======== SOURCE EXTRACT ========

June 25, 2014 (Chicago) -- The number of taste buds on the tongue decreases as you age. This may be important because the fewer the taste buds, the higher your fasting blood sugar level, new research shows.
This could be part of the reason there are more older adults with type 2 diabetes now, suggests Chee W. Chia, MD, of the National Institute of Aging (NIA).
"We found that the number of taste buds on the tongue had a connection to our age and to how our body handles sugar," Chia told reporters at ICE/ENDO 2014, the joint meeting of the International Society of Endocrinology and the Endocrine Society.
Data from the CDC show that in 2012, 9.3% of the U.S. population had type 2. And among those over 65, a quarter -- 11.2 million people -- were living with type 2 diabetes, she said.
Past research shows that people with type 2 diabetes and their relatives have taste buds that don't sense sweetness like they should. So, Chia and her team decided to study whether people lose the number of taste buds they have as they get older, as seen in rodent experiments.
They looked at data from 353 adults in a study about aging with measures of body mass index (BMI), blood sugar, and number of taste buds.
Measuring the number of taste buds is low-tech and simple, she explained. A blue dye is given to participants. The tongue turns blue, but the taste buds don't pick up the dye and therefore show up as pink dots, which are then counted.
"Our preliminary results support the [theory] that taste bud number may play a role in how our body handles sugar during the aging process," Chia said.

========

> [PROBLEMS TO WORK ON]:
(A) Answer these questions from the taste bud article:
(i) How many adults' data did the researchers examine?
(ii) How do taste buds appear after participants receive the blue dye?
(iii) What share of the U.S. population had type 2 diabetes in 2012, according to CDC data?
(B) State whether each statement agrees with the taste bud article, answering yes or no and quoting the words that decide it:
(i) Taste buds absorb the blue dye used to count them.
(ii) Chia spoke to reporters at ICE/ENDO 2014.
(iii) Among people over 65, 11.2 million were living with type 2 diabetes.
The records are separate material, distinct from the taste bud article.

======== EXTRACTED INFORMATION ========

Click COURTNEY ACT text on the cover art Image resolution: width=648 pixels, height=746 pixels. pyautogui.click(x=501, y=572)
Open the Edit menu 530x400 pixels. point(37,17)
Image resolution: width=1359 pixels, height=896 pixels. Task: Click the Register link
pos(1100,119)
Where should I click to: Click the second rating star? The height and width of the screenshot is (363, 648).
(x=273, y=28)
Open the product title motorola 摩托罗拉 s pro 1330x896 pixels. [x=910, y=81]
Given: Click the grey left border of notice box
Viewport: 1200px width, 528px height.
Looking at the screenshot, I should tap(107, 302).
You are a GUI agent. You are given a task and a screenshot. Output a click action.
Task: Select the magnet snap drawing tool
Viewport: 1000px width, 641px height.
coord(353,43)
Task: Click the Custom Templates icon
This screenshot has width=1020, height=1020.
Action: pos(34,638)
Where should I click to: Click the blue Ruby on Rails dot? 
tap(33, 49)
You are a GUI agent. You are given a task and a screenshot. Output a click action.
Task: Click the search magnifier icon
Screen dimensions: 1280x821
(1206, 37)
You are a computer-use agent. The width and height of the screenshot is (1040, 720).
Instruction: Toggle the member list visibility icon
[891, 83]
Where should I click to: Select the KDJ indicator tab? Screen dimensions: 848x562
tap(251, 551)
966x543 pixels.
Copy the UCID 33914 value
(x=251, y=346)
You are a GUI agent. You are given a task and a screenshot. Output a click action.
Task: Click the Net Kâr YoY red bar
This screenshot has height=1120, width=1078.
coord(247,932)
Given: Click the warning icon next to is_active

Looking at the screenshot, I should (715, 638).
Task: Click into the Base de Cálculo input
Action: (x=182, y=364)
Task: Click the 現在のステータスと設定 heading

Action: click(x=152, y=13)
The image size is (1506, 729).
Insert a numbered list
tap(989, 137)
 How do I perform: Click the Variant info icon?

========

> [ANSWERS BELOW]:
(A)
(i) 353 adults.
(ii) As pink dots.
(iii) 9.3%.

(B)
(i) No: "the taste buds don't pick up the dye and therefore show up as pink dots"
(ii) Yes: "Chia told reporters at ICE/ENDO 2014"
(iii) Yes: "among those over 65, a quarter -- 11.2 million people -- were living with type 2 diabetes"